Work instructions:
1. Answer these questions from the passage on shared services outsourcing:
(a) In which kind of outsourced services is the Philippines second to India?
(b) When a third party outside the company's country provides the corporate shared services, to whom are those services offshored?
(c) Under which category of shared services is payroll processing listed?
2. Rewrite the passage on shared services outsourcing, starting with "Shared services are functions" and going on through "an outsourcing provider.", with "contractor" in place of "third party".

Reading passage:
The Philippines has been on a quest to maintain or better its current position in the outsourcing world as the top provider in voice services and the second to India in nonvoice services. A large chunk of these outsourced services are what are known as shared services. The Philippines getting more of the shared services outsourcing (SSO) market will help solidify its top rank in the world.
What is shared services outsourcing?
Shared services are functions required across an enterprise that are consolidated to be performed by a particular unit. When the shared services are provided by a third party outside the company, then the shared services are being outsourced by the company to an external provider. When the corporate shared services are provided by a third party outside the company’s country, then the shared services are offshored to an outsourcing provider.
Among the common shared services are back office functions. Moreover, the provision of shared services may be a component of the comprehensive outsourcing delivery model. The wide variety of shared services includes the following:
- Finance and accounting. Bookkeeping, treasury, merger and acquisition (M&A), tax reporting, financial statutory reporting and forecasting, finance administration and secretarial support, account maintenance, accounts receivable collection, accounts payable administration, payroll processing, asset management, financial analysis and auditing, management consulting, inventory control and purchasing, expense and revenue reporting, financial leasing, credit card administration, stock broking, and more.
- Human Resources (HR) and employee services. Performance management, career planning, benefits advisory, recognition and rewards, redundancy management, recruitment process outsourcing (including ramp-up management, sourcing, screening, interviewing, pooling), and more.
- Information Technology (IT) support. The full stack of IT and network support services including issue resolution, maintenance of equipment and infrastructure, development and maintenance of software applications, and more.

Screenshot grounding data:
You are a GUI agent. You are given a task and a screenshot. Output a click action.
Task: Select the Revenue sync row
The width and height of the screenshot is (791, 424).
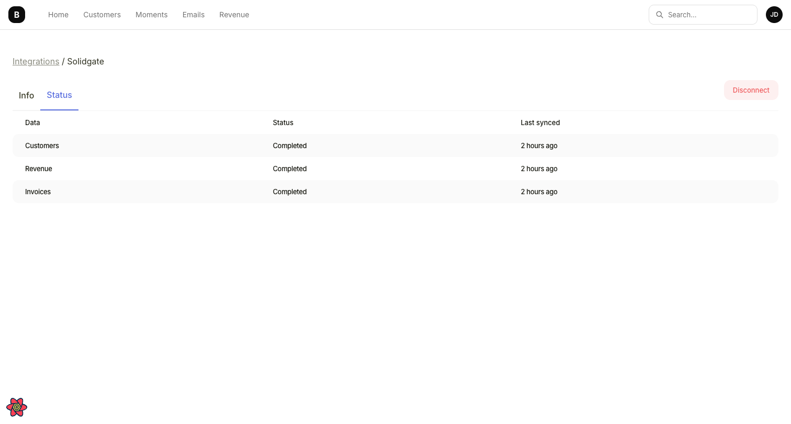point(209,169)
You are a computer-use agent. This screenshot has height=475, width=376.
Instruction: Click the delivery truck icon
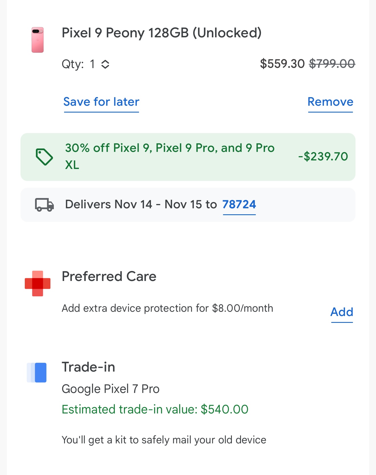(x=44, y=205)
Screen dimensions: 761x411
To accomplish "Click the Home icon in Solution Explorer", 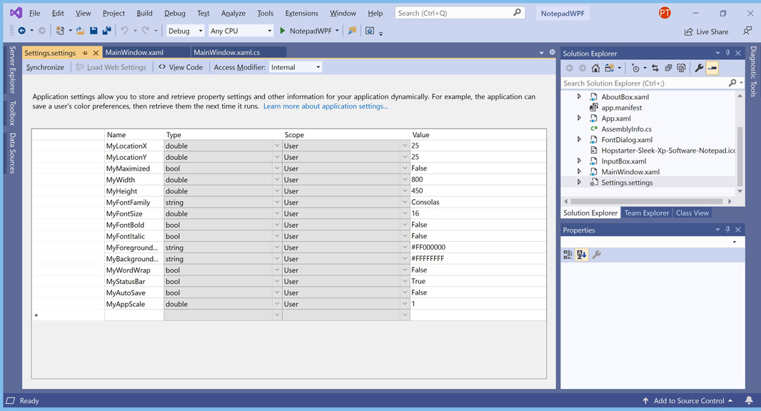I will pos(595,69).
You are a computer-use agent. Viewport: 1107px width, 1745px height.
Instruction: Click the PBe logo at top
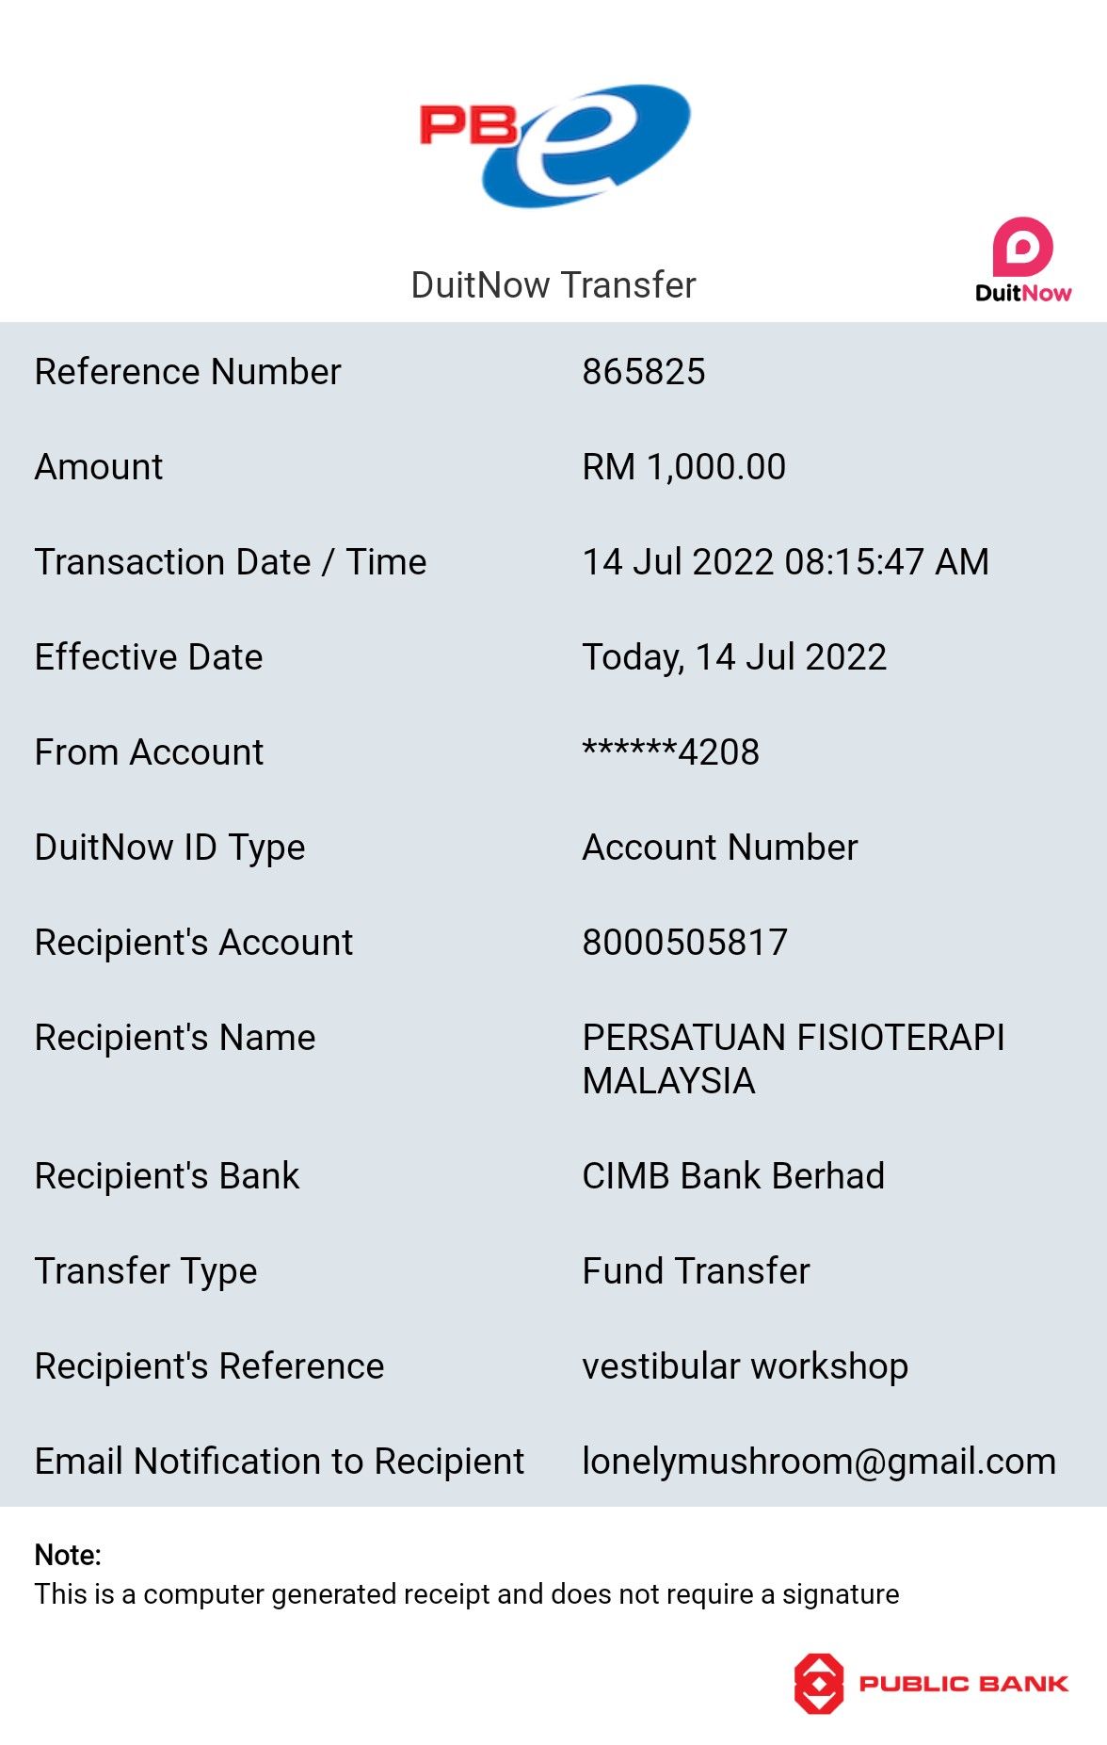(554, 144)
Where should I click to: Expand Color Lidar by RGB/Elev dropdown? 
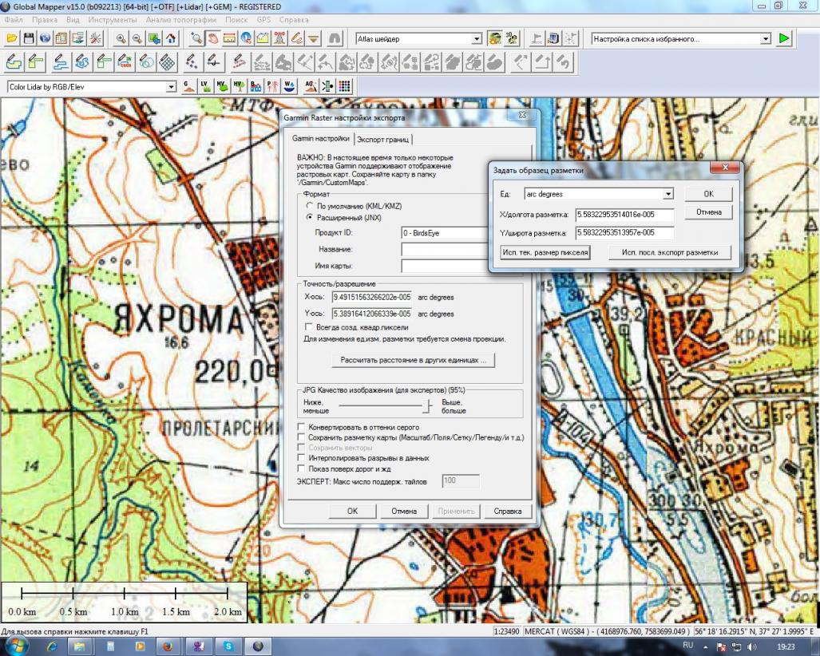(x=171, y=86)
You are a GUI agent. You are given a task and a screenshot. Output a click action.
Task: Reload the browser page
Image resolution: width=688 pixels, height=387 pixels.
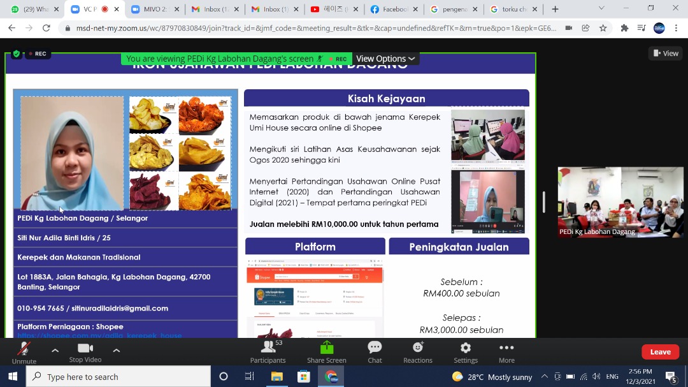(x=46, y=28)
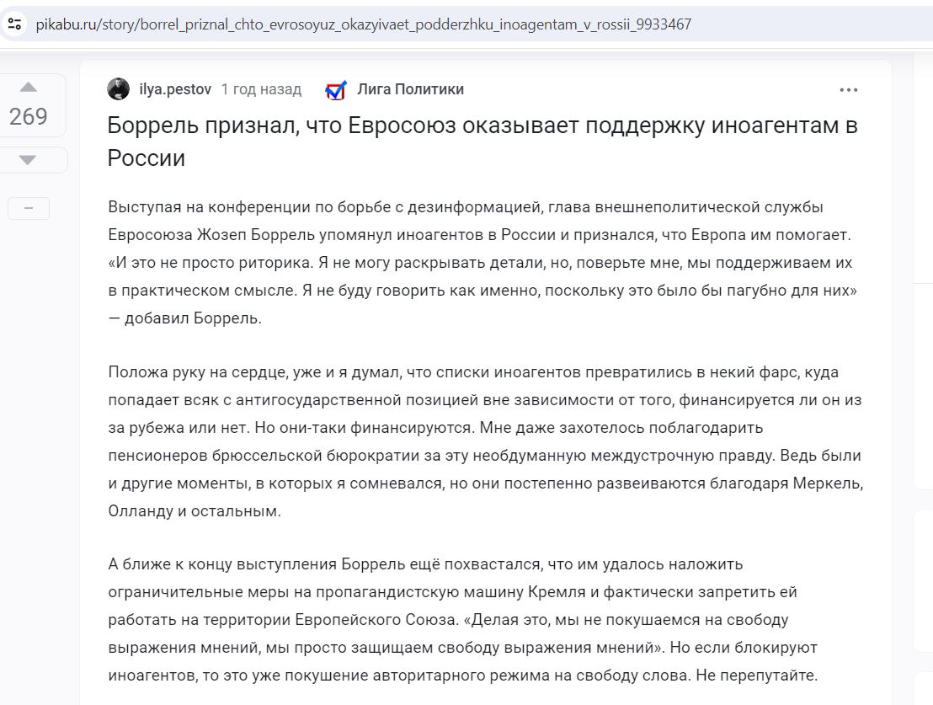Image resolution: width=933 pixels, height=705 pixels.
Task: Expand the three-dots post options menu
Action: click(x=849, y=90)
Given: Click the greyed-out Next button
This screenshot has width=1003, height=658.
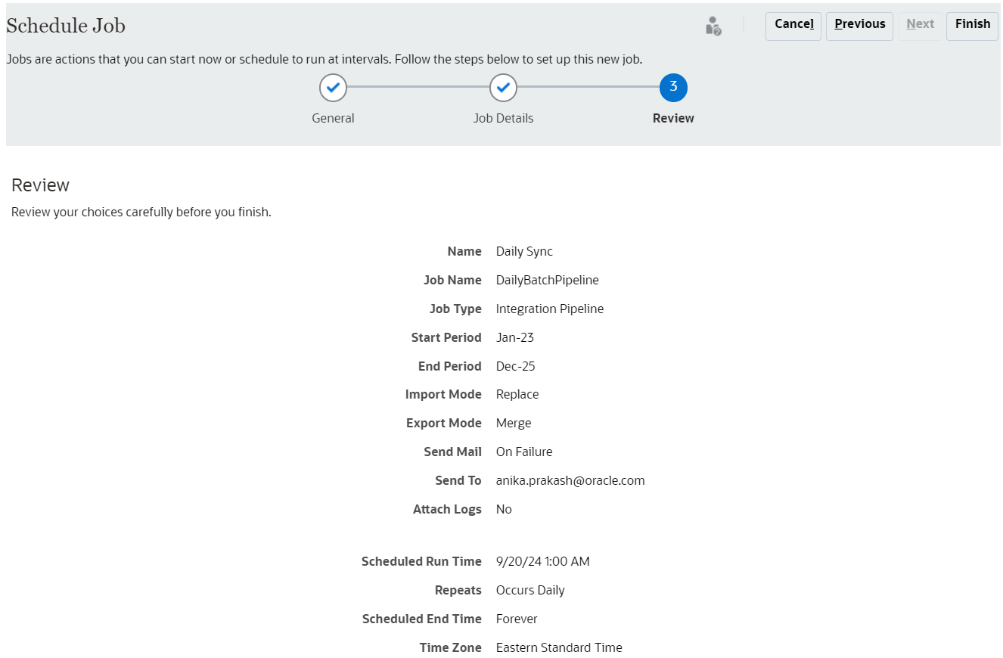Looking at the screenshot, I should click(x=920, y=26).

Solutions per task:
1.
(a) Nonvoice services
(b) An outsourcing provider
(c) Finance and accounting

2.
Shared services are functions required across an enterprise that are consolidated to be performed by a particular unit. When the shared services are provided by a contractor outside the company, then the shared services are being outsourced by the company to an external provider. When the corporate shared services are provided by a contractor outside the company’s country, then the shared services are offshored to an outsourcing provider.